En Barranquilla y Bogotá hay algo nuevo desde el 17 de junio. No es un estadio ni un bar de siempre. Es un espacio montado para ver el fútbol los amigos, la familia elegida, para disfrutar de los partidos con cientos de personas: pantalla gigante, comida, bebidas y conciertos que arrancan cuando el árbitro pita el final.
El espacio lo llamaron la Tribuna Club. En Bogotá fue instalada en el parqueadero norte del Campín, a pocos pasos del estadio. La de Barranquilla tiene otra escala y otra ambición. Las dos funcionan de jueves a domingo durante toda la temporada, con fechas adicionales para los partidos de mayor expectativa. Detrás del proyecto hay una alianza de marcas que apostaron por algo distinto, que se unieron para armar una experiencia que va más allá de colgar una pantalla en un espacio abierto.
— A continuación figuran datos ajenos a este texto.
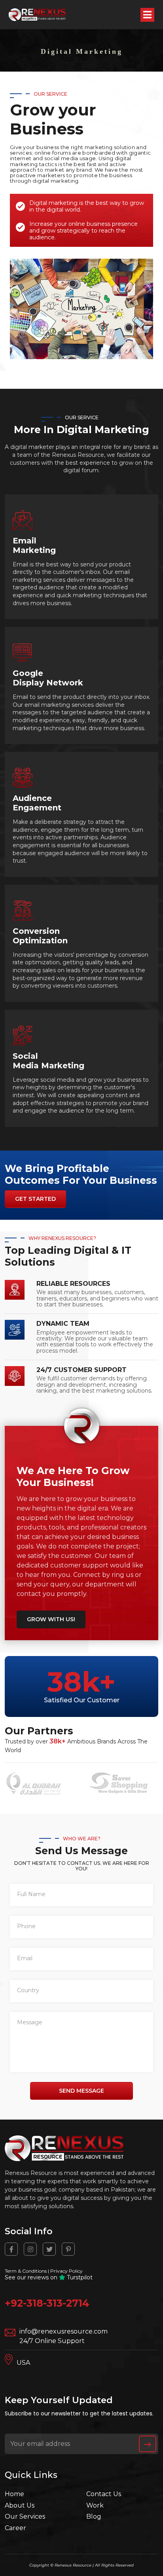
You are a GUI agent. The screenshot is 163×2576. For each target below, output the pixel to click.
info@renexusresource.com (63, 2331)
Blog (93, 2516)
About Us (19, 2505)
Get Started (35, 1198)
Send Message (81, 2090)
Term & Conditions (26, 2271)
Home (14, 2494)
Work (95, 2505)
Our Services (25, 2516)
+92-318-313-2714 (47, 2303)
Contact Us (103, 2494)
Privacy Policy (66, 2271)
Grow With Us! (51, 1619)
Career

| Lea también: Los parques de Bogotá donde la alcaldía pondrá pantallas gigantes para ver el Mundial
La programación de conciertos en el caribe es uno de los argumentos más sólidos de Tribuna Club. El cartel cubre géneros distintos y convoca nombres de peso. Por la salsa estarán Jerry Rivera, Tito Nieves y Maelo Ruiz. Lo urbano lo representan Luister La Voz, Hamilton, Lil Silvio & El Vega y Criss & Ronny. Desde el vallenato llegan Diego Daza, Elder Dayán Díaz, Iván Villazón y Poncho Zuleta. La música no es un agregado al margen: está planeada como parte del programa, para que cada fecha tenga su propio ritmo y la celebración no dependa del marcador.
El lugar trabaja en la diferencia entre ver un partido en casa y verlo rodeado de gente que siente lo mismo es difícil de explicar pero fácil de notar. Pantalla a escala, sonido para el espacio, opciones para comer y beber, y un escenario que convierte cada jornada en algo con más capas que noventa minutos de fútbol.
En Bogotá, la ubicación junto al Campín no es casual. Es un guiño para quienes conocen ese territorio, los que han caminado esas calles antes y después de un partido importante y saben cómo se transforma el ambiente. En Barranquilla, el espacio tiene proporciones propias para una ciudad que no necesita excusas para celebrar pero que recibe bien una nueva. Es un espacio que no propone nada complicado: un lugar donde el fútbol se ve con otros, con todo lo necesario para que la jornada sea completa. Comida, música, trago, pantalla grande y compañía. En Colombia, cuando hay fútbol de por medio, eso tiende a funcionar.